» **TEXTAUSZUG**
Innovation ist der Schlüssel. Das beginnt bereits beim Designprozess, indem wir Materialien verwenden, die nicht nur langlebig, sondern auch leicht recycelbar sind. Schnell nachwachsende Rohstoffe oder recycelte Materialien gewinnen zunehmend an Bedeutung. Ebenso wichtig sind technische Innovationen, zum Beispiel energieeffiziente Elemente in Büromöbeln – etwa höhenverstellbare Tische, die mit wenig Energie auskommen. Eine besondere Rolle spielt der kommende digitale Produktpass (DPP), der Transparenz für den gesamten Lebenszyklus eines Produkts schaffen wird. Er ermöglicht es, Informationen über Materialzusammensetzung, Recyclingfähigkeit und Wartungsbedarf digital abzubilden. Damit wird nicht nur die Lebensdauer von Möbeln optimiert, sondern auch die Rückführung in den Materialkreislauf erleichtert.

Welche Verantwortung haben Hersteller und Käufer für nachhaltiges Handeln?

» **AUSGANGSMATERIAL**
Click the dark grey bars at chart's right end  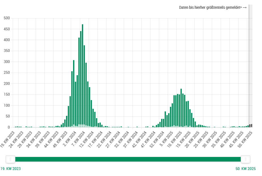[251, 125]
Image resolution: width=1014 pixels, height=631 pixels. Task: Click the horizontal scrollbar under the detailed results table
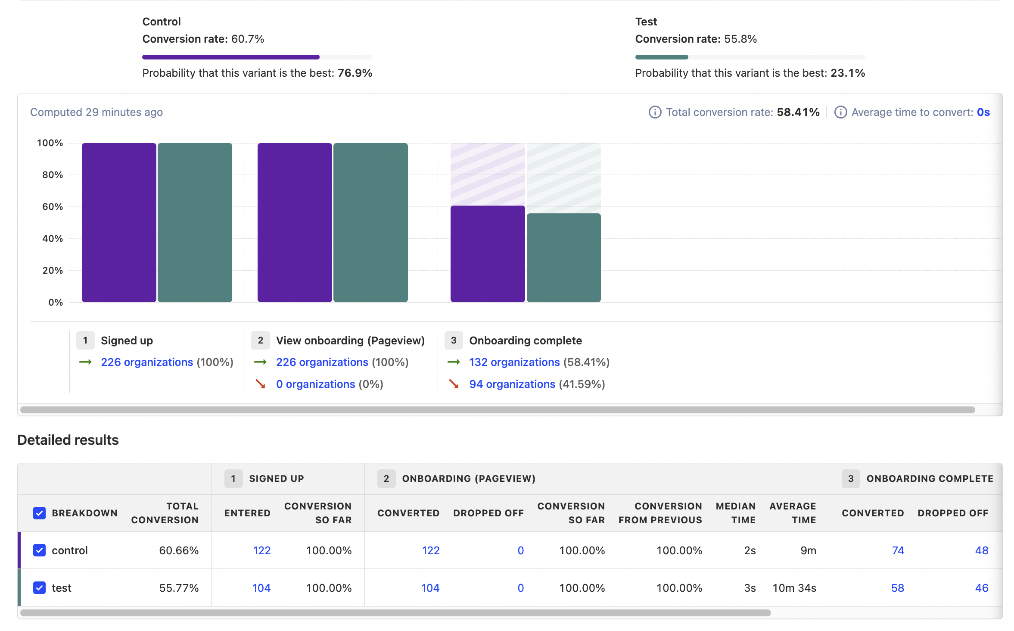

» **ZU ERLEDIGENDE AUFGABEN**
(1) Übertrage diesen Satz aus dem Textauszug über nachhaltige Möbel ins Englische: „Schnell nachwachsende Rohstoffe oder recycelte Materialien gewinnen zunehmend an Bedeutung.“
(2) Schreibe aus dem Textauszug alles von „Innovation ist der“ bis hinunter zu „für nachhaltiges Handeln?“ wortgetreu ab.

» **LISTE DER LÖSUNGEN**
(1) Rapidly renewable raw materials or recycled materials are becoming increasingly important.

(2)
Innovation ist der Schlüssel. Das beginnt bereits beim Designprozess, indem wir Materialien verwenden, die nicht nur langlebig, sondern auch leicht recycelbar sind. Schnell nachwachsende Rohstoffe oder recycelte Materialien gewinnen zunehmend an Bedeutung. Ebenso wichtig sind technische Innovationen, zum Beispiel energieeffiziente Elemente in Büromöbeln – etwa höhenverstellbare Tische, die mit wenig Energie auskommen. Eine besondere Rolle spielt der kommende digitale Produktpass (DPP), der Transparenz für den gesamten Lebenszyklus eines Produkts schaffen wird. Er ermöglicht es, Informationen über Materialzusammensetzung, Recyclingfähigkeit und Wartungsbedarf digital abzubilden. Damit wird nicht nur die Lebensdauer von Möbeln optimiert, sondern auch die Rückführung in den Materialkreislauf erleichtert.

Welche Verantwortung haben Hersteller und Käufer für nachhaltiges Handeln?